The confession slams into me with the weight of a mace I never saw coming. At last her fear has a name—and it’s me.

“I seek not your surrender, but your partnership,” I say gently. “To share in your triumphs, not diminish them.”

“You don’t understand.” Her voice cracks despite her efforts to stay controlled. “When I love someone, I disappear. I become what they need instead of who I am. I just found myself again—I can’t lose that.”

The pain in her voice hits me harder than any gladius ever did. No wonder she’s terrified of vulnerability.

“So you’ll throw away something real because you’re afraid it might not be perfect?”

The question hangs between us like a challenge. I watch her internal battle—the part that wants to trust warring with the part that remembers being broken.

“We should end this.” The words seem to tear something essential from her chest. “Clean breaks heal faster than drawn-out endings.” The moment splinters between us, sharp and jagged, leaving me bleeding though no wound mars my skin.

The pronouncement steals my breath, crushing my chest with the weight of loss, but I force myself to remain still—because in the arena, showing weakness invited death, and here, showing desperation would confirm her worst fears.

“If that’s what you truly want,” I say, each word deliberate and weighted. “But understand—I am not accepting this because I agree with your reasoning.

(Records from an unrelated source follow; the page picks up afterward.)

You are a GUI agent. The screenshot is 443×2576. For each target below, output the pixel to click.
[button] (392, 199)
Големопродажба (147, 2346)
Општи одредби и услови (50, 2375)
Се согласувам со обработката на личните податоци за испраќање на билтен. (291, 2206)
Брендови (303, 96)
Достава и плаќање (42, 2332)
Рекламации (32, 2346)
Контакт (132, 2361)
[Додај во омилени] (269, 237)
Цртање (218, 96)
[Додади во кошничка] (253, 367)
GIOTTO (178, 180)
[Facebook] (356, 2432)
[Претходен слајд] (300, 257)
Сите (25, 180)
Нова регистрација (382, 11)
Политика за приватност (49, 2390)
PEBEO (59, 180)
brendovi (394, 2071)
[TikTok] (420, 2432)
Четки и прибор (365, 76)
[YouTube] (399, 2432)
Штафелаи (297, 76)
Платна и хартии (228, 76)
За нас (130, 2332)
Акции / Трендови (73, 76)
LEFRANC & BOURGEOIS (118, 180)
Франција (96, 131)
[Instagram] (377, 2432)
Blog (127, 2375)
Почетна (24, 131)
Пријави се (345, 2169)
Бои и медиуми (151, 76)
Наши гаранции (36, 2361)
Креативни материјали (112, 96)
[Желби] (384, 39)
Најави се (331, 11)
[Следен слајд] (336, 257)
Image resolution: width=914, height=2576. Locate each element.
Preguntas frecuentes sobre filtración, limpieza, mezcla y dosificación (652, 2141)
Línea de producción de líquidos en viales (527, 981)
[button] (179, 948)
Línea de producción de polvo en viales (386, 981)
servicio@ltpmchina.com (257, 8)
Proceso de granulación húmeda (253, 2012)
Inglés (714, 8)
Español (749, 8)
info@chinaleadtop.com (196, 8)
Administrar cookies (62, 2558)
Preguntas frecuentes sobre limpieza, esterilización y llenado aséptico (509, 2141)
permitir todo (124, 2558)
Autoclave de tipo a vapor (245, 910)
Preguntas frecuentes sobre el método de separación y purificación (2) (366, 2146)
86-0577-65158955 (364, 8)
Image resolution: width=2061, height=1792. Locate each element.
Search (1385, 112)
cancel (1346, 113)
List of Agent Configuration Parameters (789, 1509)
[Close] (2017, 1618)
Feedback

I am accepting it because I respect your right to choose, even when that choice breaks both our hearts.”

The words scrape my throat raw, because all I want is to beg her to stay. To drop to my knees like a gladiator broken in the sand, stripped of everything but pain. But gladiators don’t beg—they bleed in silence. And the silence now feels louder than any Colosseum crowd I ever faced.

Something flickers in her eyes—surprise, maybe even doubt—but she nods once and turns toward the path back to the main buildings.